Europe’s SARTRE (SAfe Road TRains for the Environment) project, first established in 2009, has come to an end, with the results proving positive for all those involved. One of the partners was Swedish automaker Volvo, which is now looking at integrating some of the findings in its production cars and hopes to eventually become a leader in the field of autonomous cars.
For the uninitiated, SARTRE is a government-backed research project set up to determine the viability of implementing road trains on highways, with ‘platooned’ traffic operating in a mixed environment with other road users.
The idea is that each road train or platoon will have a lead vehicle that drives exactly as normal, with its driver in full control of all the various functions. This lead vehicle is driven by an experienced person who is thoroughly familiar with the route. For instance, the lead may be taken by a taxi, a bus or a truck.
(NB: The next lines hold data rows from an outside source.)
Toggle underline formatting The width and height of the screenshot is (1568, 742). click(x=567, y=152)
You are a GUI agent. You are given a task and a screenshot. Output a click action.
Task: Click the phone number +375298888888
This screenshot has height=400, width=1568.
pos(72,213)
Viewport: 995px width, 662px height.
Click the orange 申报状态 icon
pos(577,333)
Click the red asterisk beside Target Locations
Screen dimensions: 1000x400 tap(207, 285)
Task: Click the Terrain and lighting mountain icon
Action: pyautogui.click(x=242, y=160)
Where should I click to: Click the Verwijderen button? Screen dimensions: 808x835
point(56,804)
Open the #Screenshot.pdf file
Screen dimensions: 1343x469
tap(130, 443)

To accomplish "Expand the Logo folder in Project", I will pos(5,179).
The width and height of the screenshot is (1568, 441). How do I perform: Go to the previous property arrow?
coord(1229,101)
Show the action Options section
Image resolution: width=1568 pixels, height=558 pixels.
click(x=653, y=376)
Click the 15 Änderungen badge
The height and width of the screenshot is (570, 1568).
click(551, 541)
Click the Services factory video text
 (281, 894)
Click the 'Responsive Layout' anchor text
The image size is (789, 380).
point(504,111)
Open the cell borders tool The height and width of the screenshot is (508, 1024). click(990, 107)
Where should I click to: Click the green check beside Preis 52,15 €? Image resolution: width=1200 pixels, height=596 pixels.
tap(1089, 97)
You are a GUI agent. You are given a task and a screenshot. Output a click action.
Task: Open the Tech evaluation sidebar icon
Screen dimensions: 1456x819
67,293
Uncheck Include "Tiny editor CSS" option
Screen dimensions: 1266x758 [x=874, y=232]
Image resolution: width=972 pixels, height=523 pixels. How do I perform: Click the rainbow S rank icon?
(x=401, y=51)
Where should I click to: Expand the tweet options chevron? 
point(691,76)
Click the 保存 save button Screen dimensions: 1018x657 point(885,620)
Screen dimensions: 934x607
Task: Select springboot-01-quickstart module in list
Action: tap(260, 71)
Other drivers can then join the road train, whereby advanced control systems take over, allowing them to sit back and relax. In some cases, the gap between the cars can get as short as 13 feet. This provides a slipstream effect that adds a boost to fuel economy, which in addition to reduced speed variations can cut fuel consumption by between 10 and 20.
Other claimed benefits include improved traffic flow due to the reduced speed variations as well as improved safety. It has been shown that even small instances of autonomy in cars can reduce crashes, and with Volvo looking to completely eliminate fatalities in crashes involving its cars by the year 2020 it’s easy to see why the automaker has such a keen interest in the technology. In fact, Volvo sees the field of autonomous driving as the next giant leap in the further development of car safety.
Before a production version of the road train system can be implemented, several new technologies have to be implemented first. Some of these are already available, while others are still in development.
One is an easy-to-use interface that displays vital information and can carry out requests, such as joining and leaving the road train. The other, which will take some time to be fully developed, is the ability for vehicles to communicate with each other. Progress in this area, however, is gaining rapidly.